Катя пыталась вспомнить – как они ехали от монастыря в Каблуково? Ведь именно тут им объяснили, как проехать до часовни. И хотя они долго кружили и плутали по проселочным дорогам, Страшилин все же добрался туда.
Неужели она не доберется? Спросить, что ли, дорогу? Но Катя лишь упрямо уставилась в свой навигатор. И направилась, как ей показалось в тот момент, в нужную сторону.
И точно, через какое-то время она выехала к железнодорожному переезду. И снова свернула – нет, в тот раз никаких рельс они не пересекали, они ехали параллельно путям. И попали в промзону. Вот она, промзона… Но это не то место. Тут уже много участков расчищено и много чего строится. А в том месте – все заброшено, все застыло, как на линялой гравюре.
Еще через полчаса поисков, понимая, что бензина у нее остается не так уж много – только до местного ОВД добраться, Катя сдалась. И решила поспрашивать местных.
Она проехала медленно мимо автобусной остановки – никого. И машин тут нет, и домов в округе.
Внезапно, на свое счастье, она услышала позади треск скутера. Катя остановилась, опустила стекло и помахала рукой.
Мальчишка на мотороллере – без шлема, в развевающейся пузырем за спиной ветровке – ехал быстро, однако притормозил.
– Помоги, пожалуйста! – крикнула Катя, стараясь перекричать треск мотора.
– А чего? Сломались? Ой, какая тачка смешная.
– Нет, заблудилась. Тут где-то часовня должна быть новая, недавно построенная. Никак не найду.
– А, Смерть майора. Это вот туда и направо, а потом налево.
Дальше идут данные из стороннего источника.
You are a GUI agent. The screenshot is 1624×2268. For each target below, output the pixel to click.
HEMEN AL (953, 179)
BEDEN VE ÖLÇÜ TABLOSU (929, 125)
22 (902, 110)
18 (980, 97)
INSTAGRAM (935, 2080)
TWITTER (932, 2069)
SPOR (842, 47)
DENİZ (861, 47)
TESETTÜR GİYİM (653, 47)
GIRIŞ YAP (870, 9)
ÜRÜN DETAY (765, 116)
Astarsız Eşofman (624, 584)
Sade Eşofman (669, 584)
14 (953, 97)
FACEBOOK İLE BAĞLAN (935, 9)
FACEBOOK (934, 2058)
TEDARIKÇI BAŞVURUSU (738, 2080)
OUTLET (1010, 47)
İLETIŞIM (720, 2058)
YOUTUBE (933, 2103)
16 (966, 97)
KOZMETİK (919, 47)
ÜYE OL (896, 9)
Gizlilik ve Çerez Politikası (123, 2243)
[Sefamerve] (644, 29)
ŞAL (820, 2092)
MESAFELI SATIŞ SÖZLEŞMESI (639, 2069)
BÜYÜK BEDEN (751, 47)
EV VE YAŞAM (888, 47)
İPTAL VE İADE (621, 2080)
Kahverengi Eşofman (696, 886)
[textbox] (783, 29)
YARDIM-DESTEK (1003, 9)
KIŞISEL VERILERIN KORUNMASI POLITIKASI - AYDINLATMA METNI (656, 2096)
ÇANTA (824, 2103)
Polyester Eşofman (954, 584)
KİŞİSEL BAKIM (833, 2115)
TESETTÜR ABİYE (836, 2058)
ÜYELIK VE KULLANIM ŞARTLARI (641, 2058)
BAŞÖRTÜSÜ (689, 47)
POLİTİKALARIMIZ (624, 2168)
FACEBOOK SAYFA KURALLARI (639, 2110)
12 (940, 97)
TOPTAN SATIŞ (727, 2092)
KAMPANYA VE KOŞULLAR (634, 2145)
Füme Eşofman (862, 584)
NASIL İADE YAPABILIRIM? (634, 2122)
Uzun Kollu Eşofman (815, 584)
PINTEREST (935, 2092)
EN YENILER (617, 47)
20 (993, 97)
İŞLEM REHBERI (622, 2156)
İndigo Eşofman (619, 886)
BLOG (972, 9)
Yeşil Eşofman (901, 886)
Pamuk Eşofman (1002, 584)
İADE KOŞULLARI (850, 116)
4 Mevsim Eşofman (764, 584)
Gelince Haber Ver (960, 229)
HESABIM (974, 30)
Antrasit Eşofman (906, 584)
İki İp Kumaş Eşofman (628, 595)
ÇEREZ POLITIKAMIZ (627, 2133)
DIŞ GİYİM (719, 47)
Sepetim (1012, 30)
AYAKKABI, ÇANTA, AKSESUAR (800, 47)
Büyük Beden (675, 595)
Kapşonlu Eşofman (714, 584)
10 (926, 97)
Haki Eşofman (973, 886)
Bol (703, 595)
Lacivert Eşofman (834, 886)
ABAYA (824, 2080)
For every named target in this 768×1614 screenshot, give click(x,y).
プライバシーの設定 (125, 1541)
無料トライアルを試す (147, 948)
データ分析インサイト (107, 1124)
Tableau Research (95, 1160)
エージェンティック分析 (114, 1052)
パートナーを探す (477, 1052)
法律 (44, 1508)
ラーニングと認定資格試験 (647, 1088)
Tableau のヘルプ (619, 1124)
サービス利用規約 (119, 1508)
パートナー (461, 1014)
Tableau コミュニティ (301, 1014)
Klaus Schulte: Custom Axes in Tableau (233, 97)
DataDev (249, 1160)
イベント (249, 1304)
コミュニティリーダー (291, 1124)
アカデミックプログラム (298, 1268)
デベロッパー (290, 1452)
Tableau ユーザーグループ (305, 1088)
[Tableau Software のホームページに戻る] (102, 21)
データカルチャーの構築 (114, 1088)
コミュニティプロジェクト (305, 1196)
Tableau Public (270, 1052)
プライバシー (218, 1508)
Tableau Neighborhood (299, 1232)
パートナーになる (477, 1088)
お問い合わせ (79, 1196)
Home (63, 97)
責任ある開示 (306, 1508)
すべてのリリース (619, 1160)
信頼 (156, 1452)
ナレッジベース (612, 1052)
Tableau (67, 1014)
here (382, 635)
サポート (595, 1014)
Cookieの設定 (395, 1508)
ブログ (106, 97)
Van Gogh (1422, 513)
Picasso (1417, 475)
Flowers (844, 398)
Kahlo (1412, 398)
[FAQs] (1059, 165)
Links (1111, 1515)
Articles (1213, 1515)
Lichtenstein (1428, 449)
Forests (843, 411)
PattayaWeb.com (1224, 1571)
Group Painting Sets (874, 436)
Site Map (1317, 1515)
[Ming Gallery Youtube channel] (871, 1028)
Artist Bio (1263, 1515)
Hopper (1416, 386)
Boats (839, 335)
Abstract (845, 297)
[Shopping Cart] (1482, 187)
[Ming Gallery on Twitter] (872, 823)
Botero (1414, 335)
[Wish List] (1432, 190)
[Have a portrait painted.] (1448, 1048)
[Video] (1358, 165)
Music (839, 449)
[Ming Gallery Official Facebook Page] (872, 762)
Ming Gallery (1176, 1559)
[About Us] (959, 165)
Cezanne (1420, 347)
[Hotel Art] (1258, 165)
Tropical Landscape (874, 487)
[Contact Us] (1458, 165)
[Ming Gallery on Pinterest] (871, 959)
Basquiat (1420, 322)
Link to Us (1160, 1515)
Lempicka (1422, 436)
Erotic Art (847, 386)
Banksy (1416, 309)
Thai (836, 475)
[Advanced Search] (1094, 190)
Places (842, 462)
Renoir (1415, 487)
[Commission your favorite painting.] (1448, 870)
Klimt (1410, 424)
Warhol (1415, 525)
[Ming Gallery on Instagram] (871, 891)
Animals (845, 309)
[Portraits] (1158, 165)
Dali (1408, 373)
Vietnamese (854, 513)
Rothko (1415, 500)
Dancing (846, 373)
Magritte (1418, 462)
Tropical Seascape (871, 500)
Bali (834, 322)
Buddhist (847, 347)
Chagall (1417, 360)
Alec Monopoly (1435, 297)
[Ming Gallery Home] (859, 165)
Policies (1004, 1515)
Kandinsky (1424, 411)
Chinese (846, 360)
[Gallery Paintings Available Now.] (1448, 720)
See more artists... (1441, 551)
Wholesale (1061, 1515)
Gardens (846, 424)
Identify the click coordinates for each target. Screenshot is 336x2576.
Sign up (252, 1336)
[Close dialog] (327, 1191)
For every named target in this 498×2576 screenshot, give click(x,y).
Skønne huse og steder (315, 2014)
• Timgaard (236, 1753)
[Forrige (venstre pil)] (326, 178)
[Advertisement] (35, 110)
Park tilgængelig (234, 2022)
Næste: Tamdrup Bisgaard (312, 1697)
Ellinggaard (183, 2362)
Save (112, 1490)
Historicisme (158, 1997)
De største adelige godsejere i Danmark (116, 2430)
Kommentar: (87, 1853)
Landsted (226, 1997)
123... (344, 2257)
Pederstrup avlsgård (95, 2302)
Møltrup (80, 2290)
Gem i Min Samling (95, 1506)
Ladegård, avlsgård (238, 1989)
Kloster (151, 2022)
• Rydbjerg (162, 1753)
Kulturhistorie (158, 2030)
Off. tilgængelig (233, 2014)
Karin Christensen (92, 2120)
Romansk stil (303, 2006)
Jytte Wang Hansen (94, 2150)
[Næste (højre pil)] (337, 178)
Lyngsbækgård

– Как ты сказал? Смерть кого?
– Майора, – повторил пацан. – У нас тут фабрика старая была, и так то место называлось. Вам туда, потом направо и налево, нет, снова направо, – он деловито махнул рукой.
И поддал газа, обгоняя Катин «Мерседес».
Указания не бог весть какие точные. И все же Катя их послушалась. А что было делать – она поехала по дороге, свернула направо. Очутилась в узком ущелье между кирпичных стен старых фабричных корпусов. И сразу же поняла: нет, это не та дорога, которой они ехали в прошлый раз со Страшилиным. Это другой путь.
Она достигла развилки и снова очутилась на железнодорожном переезде. Только пути тут ржавые, заросшие травой. Этой колеей давно уже никто не пользовался. Так налево или направо?
Она свернула направо, поехала вдоль путей, миновала еще несколько разрушенных фабричных цехов. И поняла, что вот сейчас она заблудилась уже окончательно. И возможно, даже не найдет обратной дороги на шоссе.
Эта заброшенная промзона…
Этот разрушенный производственный муравейник, обреченный на слом.
Каркнул ворон…
Катя не видела, где хоронится птица, – тут ведь ни одного дерева, лишь кирпичные выщербленные стены, проломы окон, зияющие ворота старых складов.
И внезапно она выехала на расчищенный пятачок и увидела ту самую часовню.